Le dernier Global Gender Gap report du Forum Economique Mondial est sans appel. Les 102 pays étudiés dans le rapport depuis 2006 montrent que l’écart ne s’est que très peu refermé depuis. A ce rythme-là il faudra encore 131 ans pour atteindre la parité1. Les thématiques de diversité et d’inclusion n’ont jamais été aussi présentes dans la presse, les médias et les politiques d’entreprise. Malgré toute l’énergie investie, force est de constater que les résultats restent pour le moment plus que mitigés. Pourquoi un tel décalage entre l’intention et la réalité? Voici quelques clés de décryptage de pays voisins et plus lointains.

Défier les normes locales

A l’échelle du globe, le gender gap est très disparate et certaines régions ont réussi à progresser plus que d’autres. Cela est en partie dû aux pouvoirs politiques qui ont instauré des politiques ayant pour but de promouvoir la diversité et l’inclusion. La majeure partie des évolutions semblent pourtant provenir du monde privé et des efforts locaux et ciblés que tout un chacun peut réaliser. L’exemple de la Corée du Sud est intéressant. Une étude2 des entreprises locales et étrangères opérant dans ce pays a montré que certaines multinationales taclent les inégalités entre les sexes en recrutant, embauchant et promouvant de manière agressive les femmes à des postes de direction. Ces sociétés ont également tendance à proposer des congés de maternité généreux et des services de garde d’enfants.

Selon cette même étude, l’embauche et la promotion ciblées de femmes à des postes de direction indiquent que ces entreprises ne craignent pas de remettre en question les normes locales concernant la place des hommes et des femmes au travail. Ces entreprises en profitent également : elles enregistrent des bénéfices plus élevés et connaissent une augmentation de leur productivité, constatent les chercheurs, apparemment en raison des nouvelles perspectives et des nouvelles normes que les femmes managers apportent. Et comme le marché du travail local évolue lentement, ces entreprises peuvent profiter des avantages de leur stratégie pendant de nombreuses années.

Un impact global inégal

Les firmes comme Boeing ou TikTok sont souvent critiquées pour leurs pratiques allant de la sécurité des produits aux problèmes de confidentialité des données. Il n’est donc pas surprenant que certains se demandent s’ils promeuvent l’égalité des sexes sur le lieu de travail à l’échelle mondiale. Une équipe de chercheurs3 de l’Université d’Amsterdam et de l’Université des Sciences Appliquées de Rotterdam a décidé d’examiner précisément cela. Pour comparer l’écart salarial entre hommes et femmes au sein des filiales des multinationales à celui des entreprises locales, ils ont analysé les données de plus de 40’000 employés dans 13 pays représentant une gamme diverse en termes de richesse, de l’Inde et de l’Indonésie à la Belgique et aux Pays-Bas. Les opérations de multinationales dans les pays les plus riches ont tendance à être plus équitables entre les sexes.

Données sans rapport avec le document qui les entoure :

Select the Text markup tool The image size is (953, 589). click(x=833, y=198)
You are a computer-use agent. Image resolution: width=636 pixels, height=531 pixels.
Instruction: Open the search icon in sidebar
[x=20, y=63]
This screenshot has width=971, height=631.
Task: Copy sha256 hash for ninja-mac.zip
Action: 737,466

Mais, dans les pays les plus pauvres, les entreprises multinationales ne réduisent pas nécessairement l’écart salarial entre hommes et femmes, ont-ils constaté. Cet écart peut être attribué à une combinaison complexe de conditions économiques, de normes culturelles et de cadres juridiques susceptibles de limiter l'efficacité des politiques et pratiques mises en œuvre par ces entreprises, selon les chercheurs. Ainsi, même si les initiatives et les pratiques des entreprises globales peuvent renforcer l’équité entre les sexes sur le lieu de travail, des approches plus localisées pourraient garantir qu’elles profitent à davantage de femmes dans un plus large éventail de contextes locaux.

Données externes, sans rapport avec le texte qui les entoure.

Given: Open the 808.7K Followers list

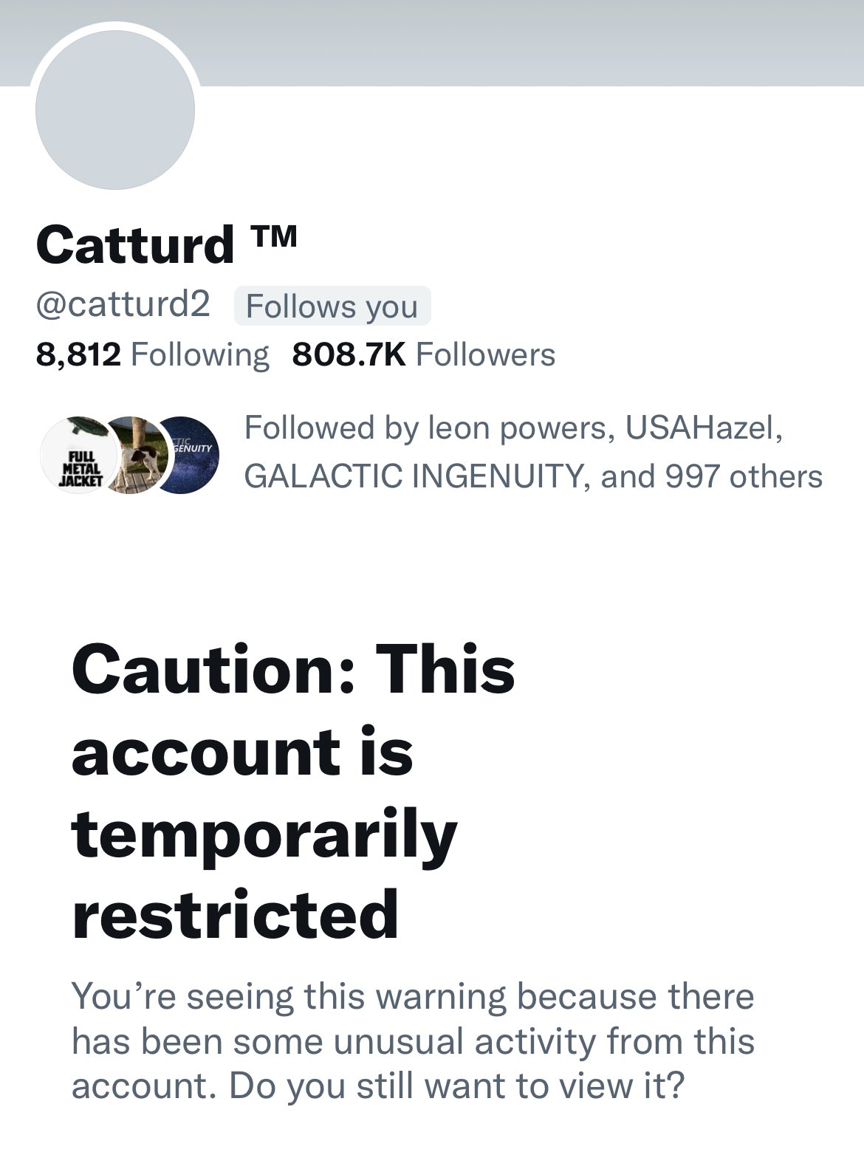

Encourager les alliances vertueuses au sein des entreprises

Les actes d’alliance, en anglais allyship – par lesquels des membres de groupes historiquement avantagés (par exemple, les Blancs, les hommes) soutiennent des membres de groupes traditionnellement moins avantagés (par exemple, les minorités raciales, les femmes) – sont essentiels pour générer l’inclusion sur le lieu de travail. Cependant, de nombreux managers et dirigeants bien intentionnés se sentent paralysés par la peur de se tromper. Il n’est pas difficile de comprendre pourquoi: certaines tentatives très médiatisées de la part d’entreprises et de dirigeants d’entreprises pour promouvoir la diversité, l’équité et l’inclusion se sont retournées contre eux de façon spectaculaire ces dernières années. Par exemple, les critiques sont arrivées de tous bords lorsque le PDG de Microsoft, Satya Nadella, a suggéré aux femmes d'attendre un «bon karma» plutôt que de demander directement des augmentations. Bien que probablement bien intentionnés, ses conseils ont été considérés comme déconnectés de la réalité. Il s'est ensuite excusé et a clarifié son soutien à l'égalité salariale.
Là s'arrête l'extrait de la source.